Michael J. Behe, “Experimental Evolution, Loss-of-Function Mutations, and ‘The First Rule of Adaptive Evolution,’” The Quarterly Review of Biology, Vol. 85(4):1-27 (December 2010).
This peer-reviewed paper by Michael Behe in the journal Quarterly Review of Biology helps explain why we don’t observe the evolution of new protein functions. After reviewing many studies on bacterial and viral evolution, he concluded that most adaptations at the molecular level “are due to the loss or modification of a pre-existing molecular function.” In other words, since Darwinian evolution proceeds along the path of least resistance, Behe found that organisms are far more likely to evolve by a losing a biochemical function than by gaining one. He thus concluded that “the rate of appearance of an adaptive mutation that would arise from the diminishment or elimination of the activity of a protein is expected to be 100-1000 times the rate of appearance of an adaptive mutation that requires specific changes to a gene.” If Behe is correct, then molecular evolution faces a severe problem. If a loss (or decrease) of function is much more likely than a gain-of-function, logic dictates that eventually an evolving population will run out of molecular functions to lose or diminish. Behe’s paper suggests that if Darwinian evolution is at work, something else must be generating the information for new molecular functions.
Wolf-Ekkehard Lönnig, “Mutagenesis in Physalis pubescens L. ssp. floridana: Some further research on Dollo’s Law and the Law of Recurrent Variation,” Floriculture and Ornamental Biotechnology, 1-21 (2010).
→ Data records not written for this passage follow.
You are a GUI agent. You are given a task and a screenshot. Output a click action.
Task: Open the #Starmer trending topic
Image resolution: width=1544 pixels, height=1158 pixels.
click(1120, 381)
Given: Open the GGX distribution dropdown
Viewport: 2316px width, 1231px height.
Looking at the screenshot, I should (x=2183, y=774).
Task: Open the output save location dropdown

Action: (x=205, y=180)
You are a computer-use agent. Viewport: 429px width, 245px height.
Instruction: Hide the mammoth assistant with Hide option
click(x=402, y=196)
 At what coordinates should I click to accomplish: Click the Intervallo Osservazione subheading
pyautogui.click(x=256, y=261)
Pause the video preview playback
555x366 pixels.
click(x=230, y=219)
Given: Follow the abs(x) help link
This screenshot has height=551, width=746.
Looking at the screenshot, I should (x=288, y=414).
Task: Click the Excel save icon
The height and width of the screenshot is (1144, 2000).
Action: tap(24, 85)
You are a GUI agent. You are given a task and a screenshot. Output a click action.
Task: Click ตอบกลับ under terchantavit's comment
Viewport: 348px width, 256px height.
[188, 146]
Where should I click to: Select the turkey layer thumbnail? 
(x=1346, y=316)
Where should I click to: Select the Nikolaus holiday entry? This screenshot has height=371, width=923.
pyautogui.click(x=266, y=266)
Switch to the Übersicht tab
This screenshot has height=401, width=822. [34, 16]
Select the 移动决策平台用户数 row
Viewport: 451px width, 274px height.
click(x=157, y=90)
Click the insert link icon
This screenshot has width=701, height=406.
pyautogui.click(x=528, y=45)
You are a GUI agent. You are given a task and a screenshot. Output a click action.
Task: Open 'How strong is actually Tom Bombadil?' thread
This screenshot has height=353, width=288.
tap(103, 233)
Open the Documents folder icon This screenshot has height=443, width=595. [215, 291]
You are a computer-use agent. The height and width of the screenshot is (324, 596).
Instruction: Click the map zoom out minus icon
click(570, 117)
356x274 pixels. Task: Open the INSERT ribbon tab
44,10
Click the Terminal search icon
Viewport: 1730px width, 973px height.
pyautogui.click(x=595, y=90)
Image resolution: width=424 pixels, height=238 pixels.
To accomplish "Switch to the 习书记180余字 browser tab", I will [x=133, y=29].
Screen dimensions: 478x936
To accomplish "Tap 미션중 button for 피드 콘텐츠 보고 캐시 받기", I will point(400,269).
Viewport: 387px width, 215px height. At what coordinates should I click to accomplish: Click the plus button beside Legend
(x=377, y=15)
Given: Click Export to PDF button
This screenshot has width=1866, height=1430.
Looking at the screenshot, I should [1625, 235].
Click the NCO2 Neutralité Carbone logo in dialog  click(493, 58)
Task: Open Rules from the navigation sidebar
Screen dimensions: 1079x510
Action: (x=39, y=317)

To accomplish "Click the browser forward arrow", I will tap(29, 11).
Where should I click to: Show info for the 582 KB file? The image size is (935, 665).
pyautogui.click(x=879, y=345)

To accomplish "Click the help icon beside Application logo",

This original research paper on mutagenesis in plants favorably cites "intelligent design proponents," including Michael Behe, William Dembski, Jonathan Wells, and Stephen Meyer, as advocating one of various legitimate "scientific theories on the origin of species." Citing skeptics of neo-Darwinism such as Behe and "the almost 900 scientists of the Scientific Dissent from Darwinism," the paper notes that:
Many of these researchers also raise the question (among others), why -- even after inducing literally billions of induced mutations and (further) chromosome rearrangements -- all the important mutation breeding programs have come to an end in the Western world instead of eliciting a revolution in plant breeding, either by successive rounds of selective "micromutations" (cumulative selection in the sense of the modern synthesis), or by "larger mutations" ... and why the law of recurrent variation is endlessly corroborated by the almost infinite repetition of the spectra of mutant phenotypes in each and any new extensive mutagenesis experiment (as predicted) instead of regularly producing a range of new systematic species...
etc. etc.
I would say that if you can't see anything of value then you should simply rest contently knowing that you possess all the truth necessary to satisfy your understanding. You have no need to argue for the truth you know must exist because you cannot alter the fact of an actual truth by arguement. All you need to do is sit idley by until the evidence appears to justify what you know as fact to those who are less endowed than yourself.